- _Task to carry out_
Continue the passage on the caliphate's final defeat in Syria and the U.S. base at al-Tanf, starting after its last sentence and keeping the records out of the continuation.

Wednesday, March 27, 2019

Rukban

The caliphate suffered its final defeat in Syria over the weekend, giving up the ghost to U.S.-proxy Kurdish-led Syrian Defense Forces (SDF) in the town of Baghouz, "the last piece of territory held by ISIS."

One expected more fanfare; instead, the story came and went with hardly any comment. Trump has been proclaiming "mission accomplished" for months, and he has gone back and forth about stationing U.S. troops in Syria, the latest being February's announcement that a total of 400 will remain indefinitely, 200 in Rojava and 200 at al-Tanf.

Like the Integrity Initiative, al-Tanf is one of those topics that the Western mainstream media prefers to ignore. It is a critical border crossing (Syria-Iraq-Jordan) captured by jihadists in 2016 and expanded into a permanent base by the U.S.

- _Dataset entries_
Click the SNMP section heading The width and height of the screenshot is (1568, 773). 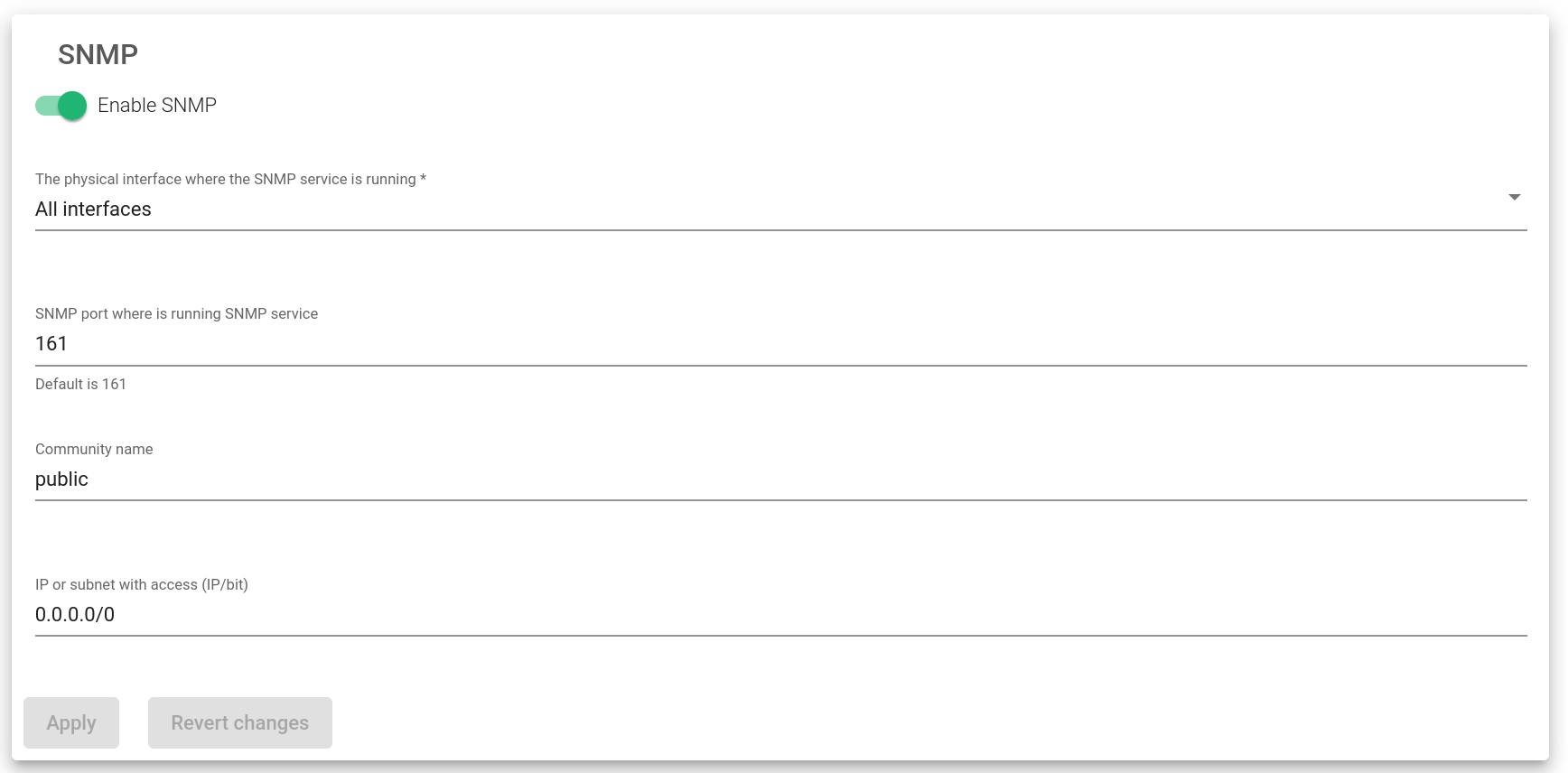(98, 54)
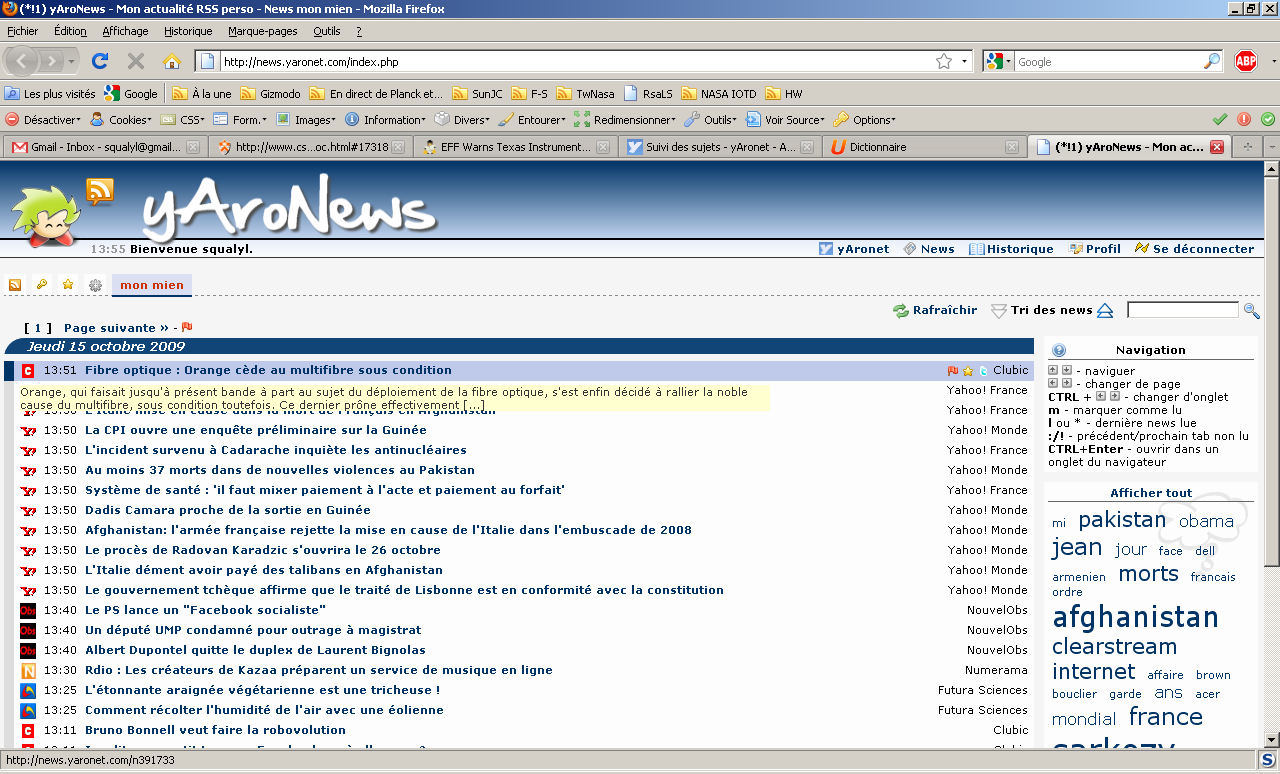Click the orange RSS icon in yAroNews header
This screenshot has width=1280, height=774.
pyautogui.click(x=100, y=190)
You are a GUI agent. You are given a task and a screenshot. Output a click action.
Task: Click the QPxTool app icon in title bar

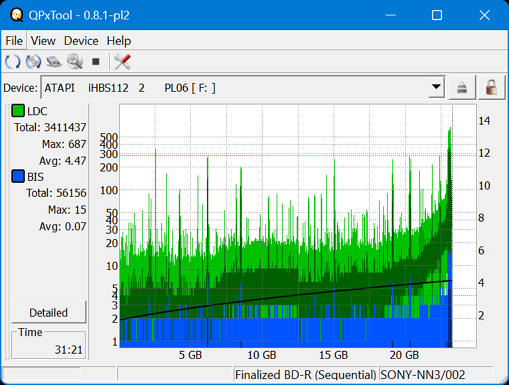(17, 15)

- _Result of this exercise_
Al-Tanf has been in the news recently. The U.S. and its proxies refuse to allow 40,000 refugees  living at the Rukban camp located within al-Tanf to leave. Syria and Russia have tried to negotiate with the U.S. for the freedom of the refugees, and on Saturday 360 refugees were allowed to leave.

The UNHCR has gotten involved. WHO has declared the conditions at Rukban "deplorable." According to a statement released from a multilateral meeting (one the U.S. refused to participate in) yesterday on Rukban:
The position of the command of the American troops is puzzling. They themselves invaded the territory of Syria, illegally occupied the 55-kilometer zone of al-Tanf and, under false pretences, blocked humanitarian initiatives to disband the Rukban camp. Despite the assurances of our American partners about joint cooperation, their goal is clearly not to save Syrian citizens dying from insanitary conditions, hunger, cold and diseases.